(Entries on target coordinates)
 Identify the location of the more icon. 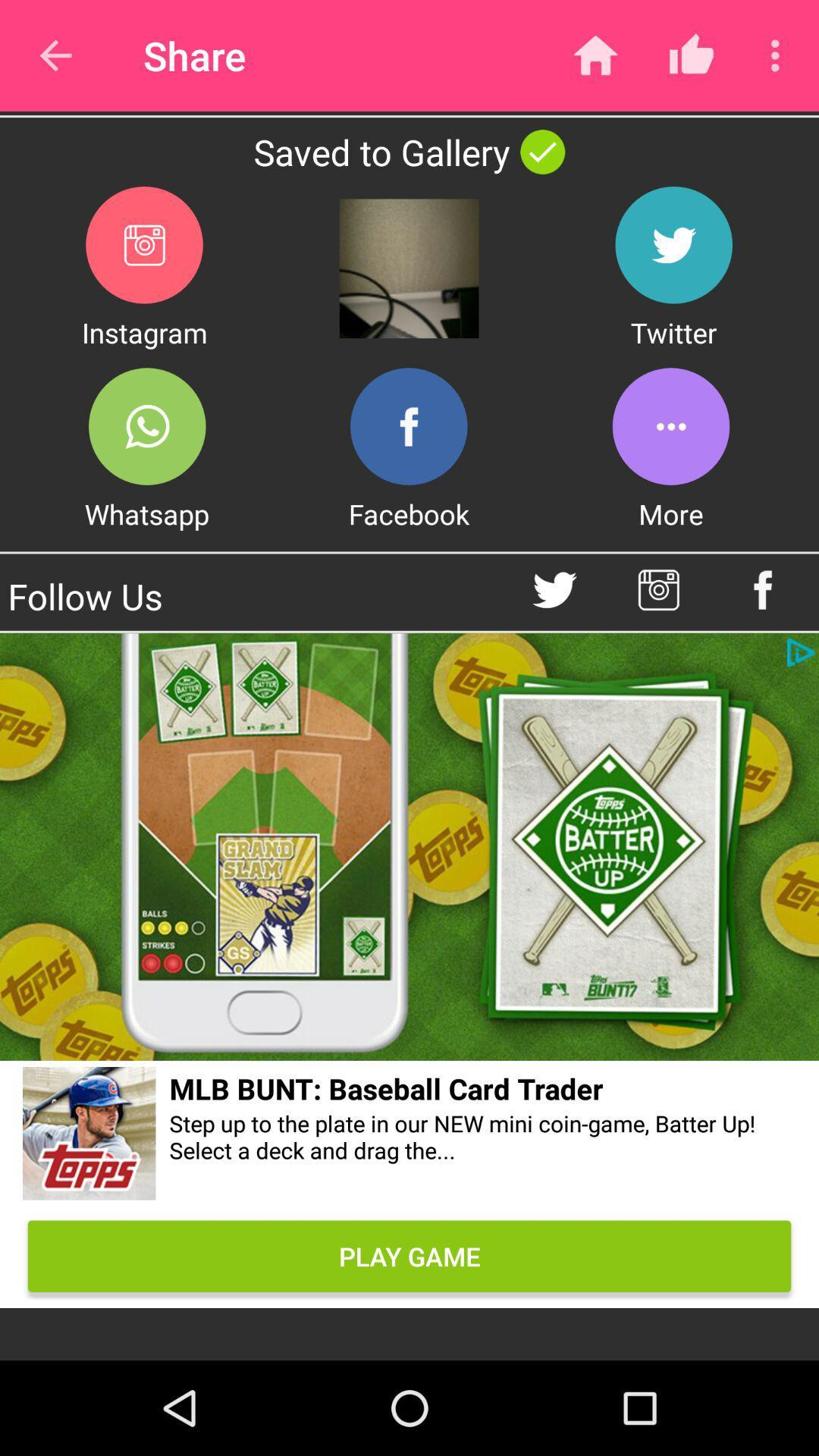
(670, 425).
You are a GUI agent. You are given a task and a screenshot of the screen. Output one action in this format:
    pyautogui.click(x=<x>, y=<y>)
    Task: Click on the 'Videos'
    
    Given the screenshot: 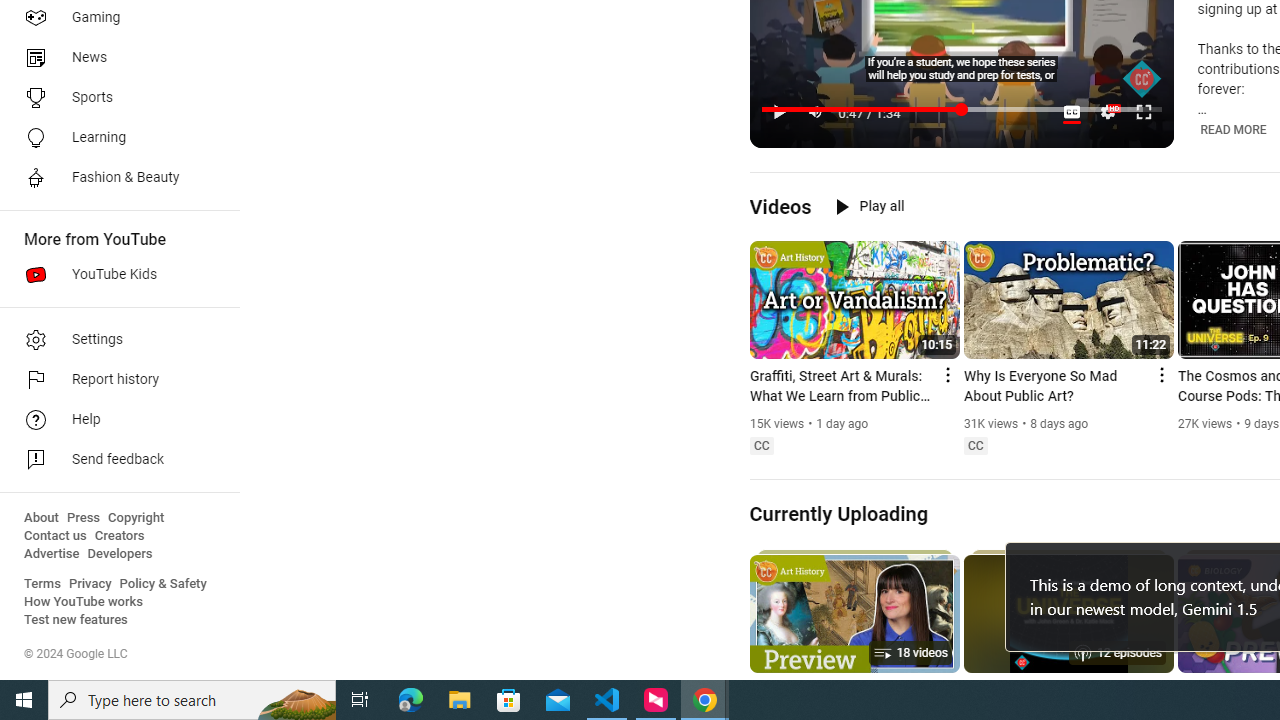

— Aim —
Can you retype all of the data above word for word, leaving out the pictures?

— Correct result —
 Identify the location of the more icon. 
(670, 425).
You are a GUI agent. You are given a task and a screenshot of the screen. Output one action in this format:
    pyautogui.click(x=<x>, y=<y>)
    Task: Click on the 'Videos'
    
    Given the screenshot: 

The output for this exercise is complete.